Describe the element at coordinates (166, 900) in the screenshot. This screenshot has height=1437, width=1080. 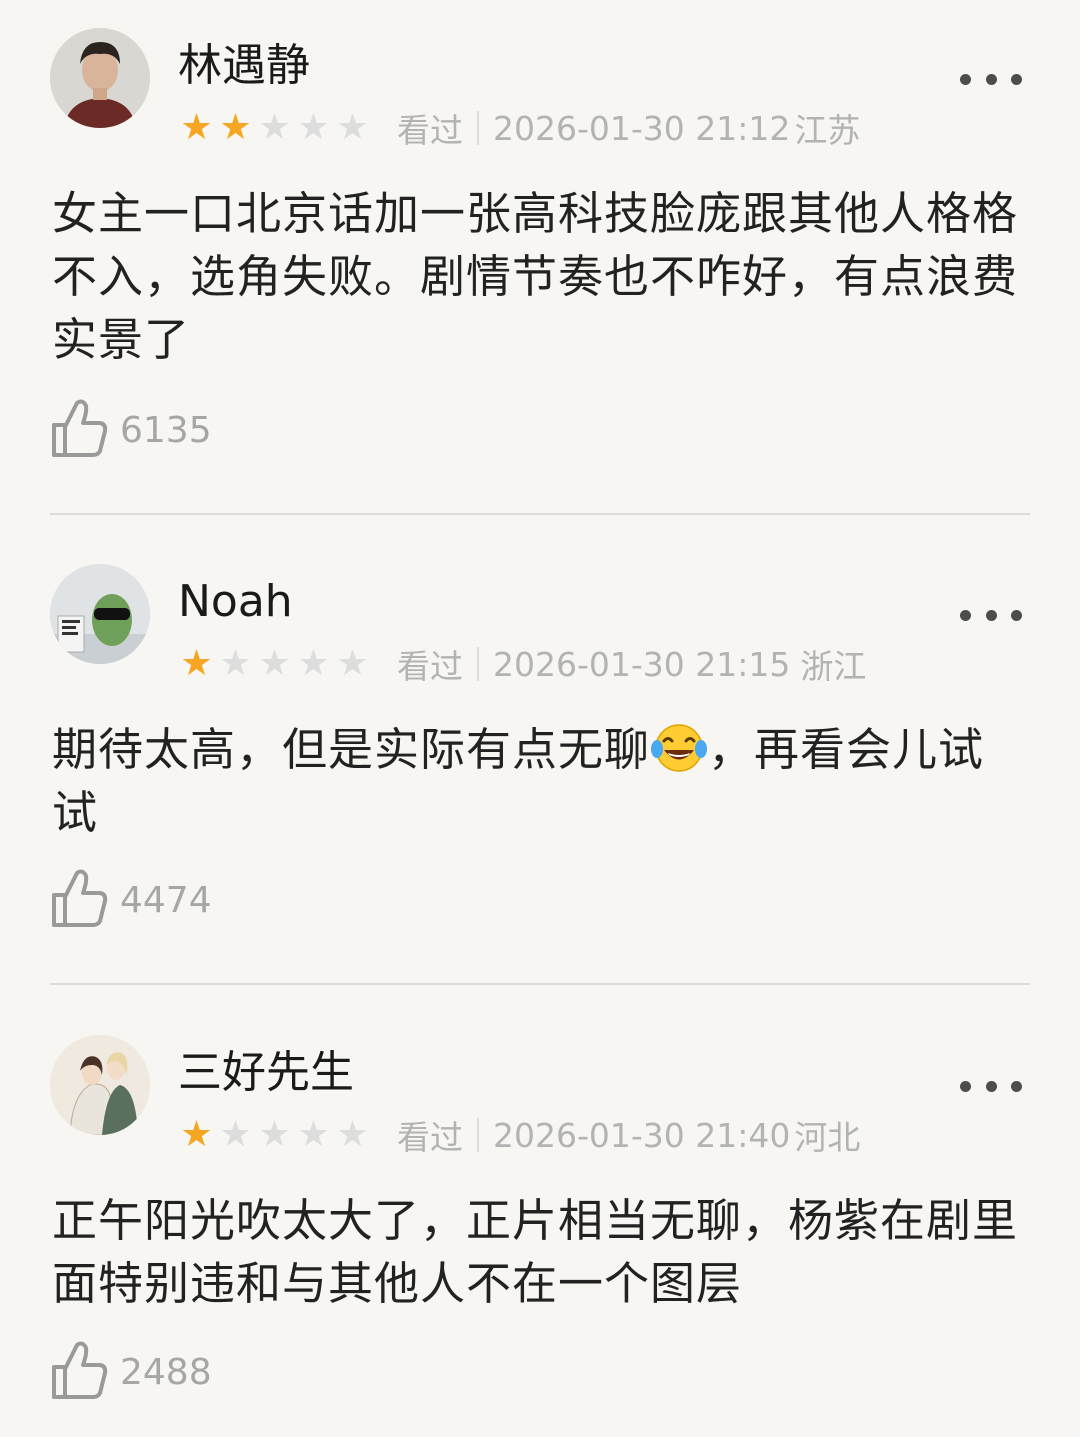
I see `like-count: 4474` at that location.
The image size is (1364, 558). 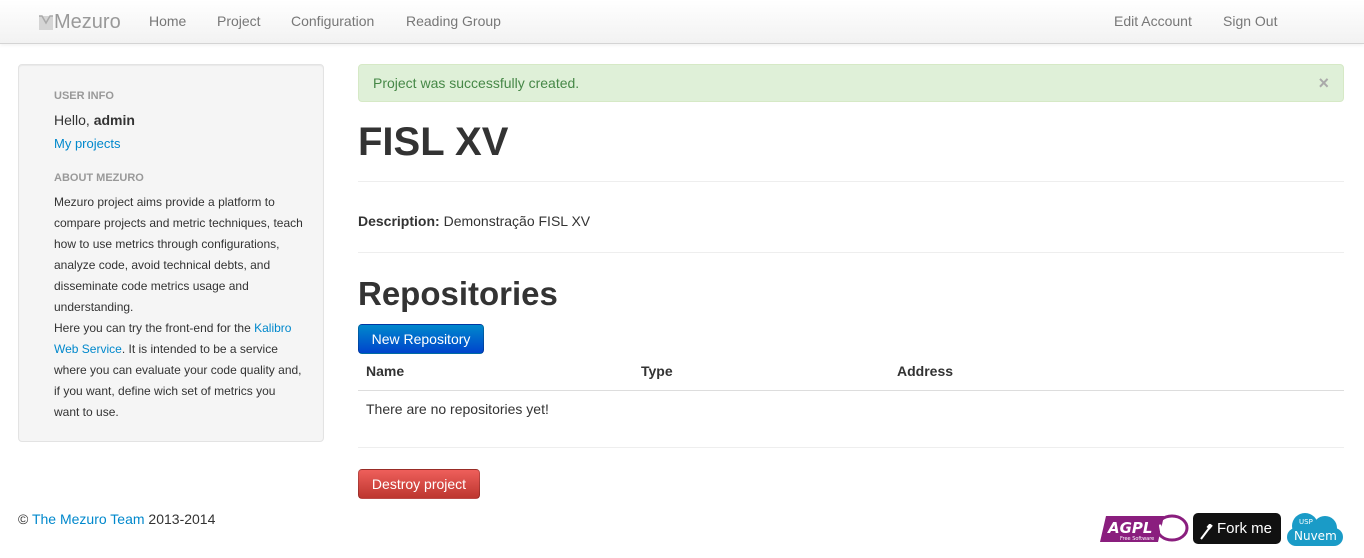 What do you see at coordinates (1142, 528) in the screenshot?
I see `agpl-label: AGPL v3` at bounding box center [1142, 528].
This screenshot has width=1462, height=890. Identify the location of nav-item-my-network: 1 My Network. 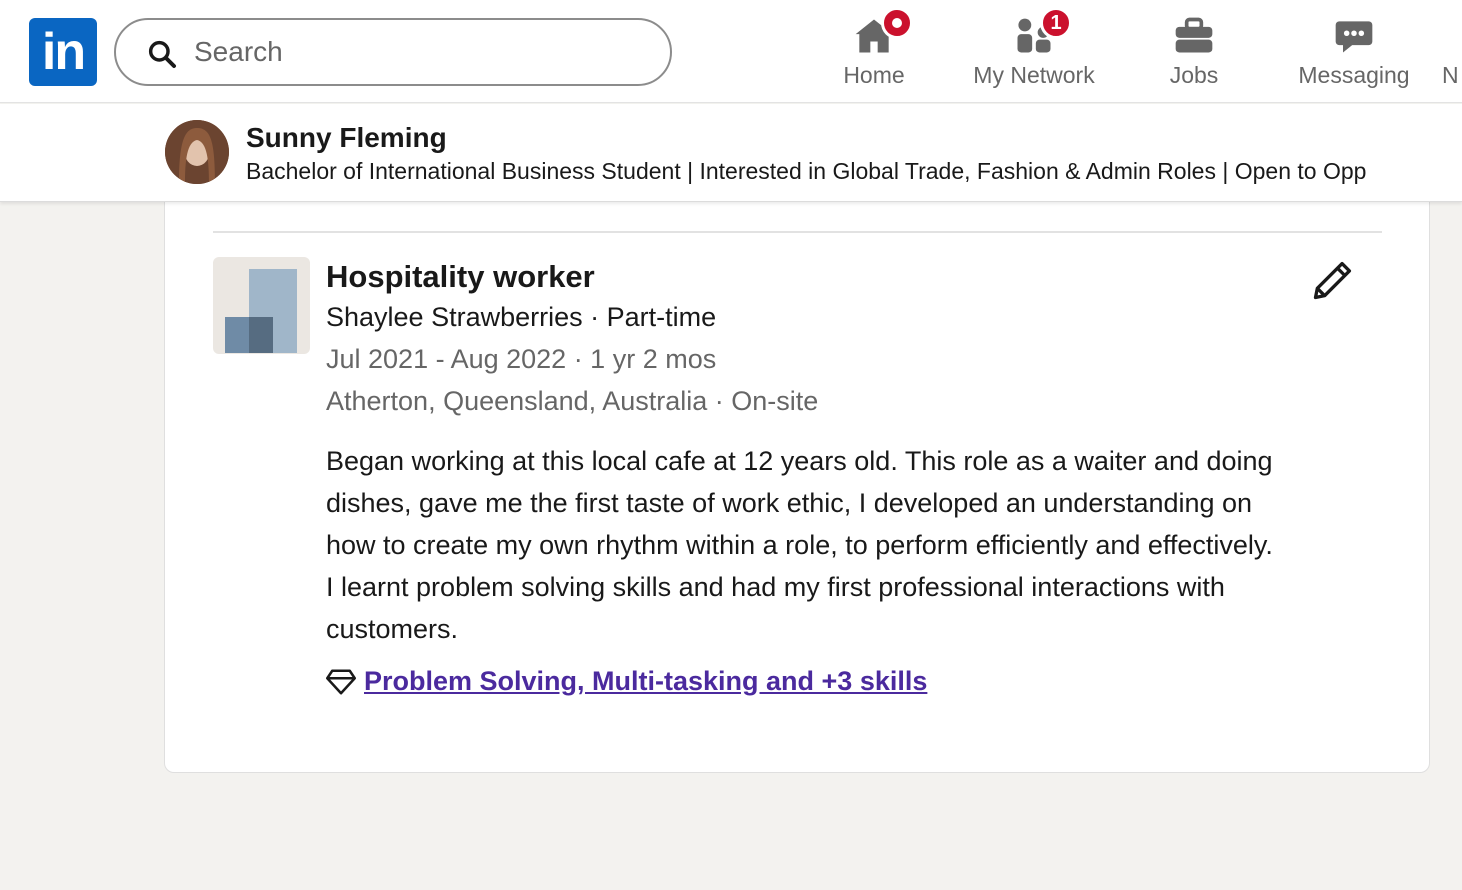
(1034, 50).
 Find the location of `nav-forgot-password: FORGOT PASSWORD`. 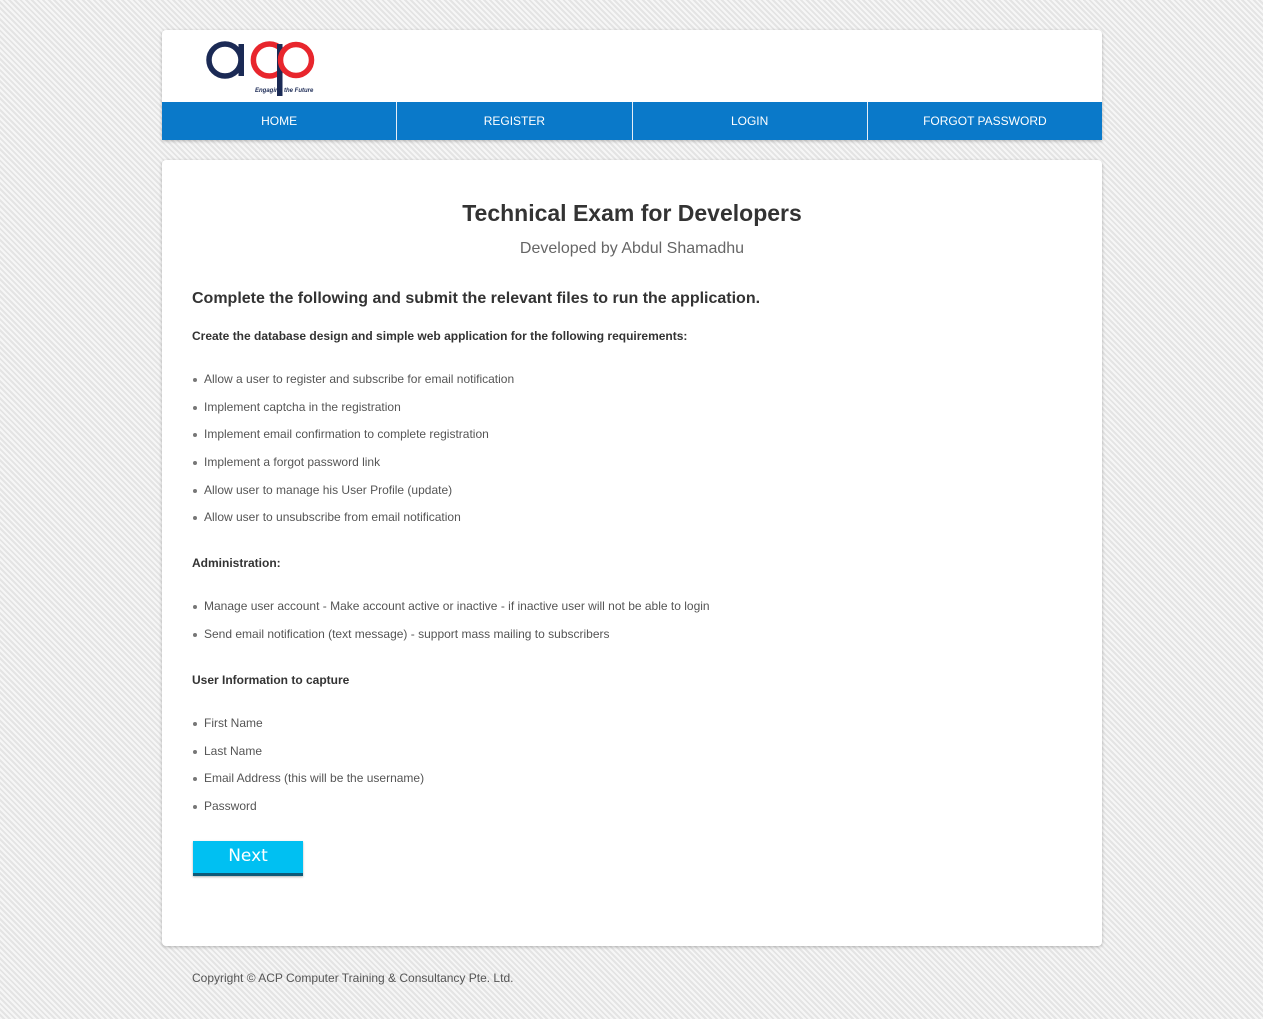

— WHAT TO DO —
Can you put the stretch from the line containing "This screenshot has width=1462, height=890." through the end of the entries into a Markdown table with the columns Index and Content, skipping blank lines and leaving the pictures out?

— RESULT BELOW —
| Index | Content |
|---|---|
| 1 | This screenshot has width=1462, height=890. Identify the location of nav-item-my-network: 1 My Network.  |
| 2 | (1034, 50). |
| 3 |  Find the location of `nav-forgot-password: FORGOT PASSWORD`.  |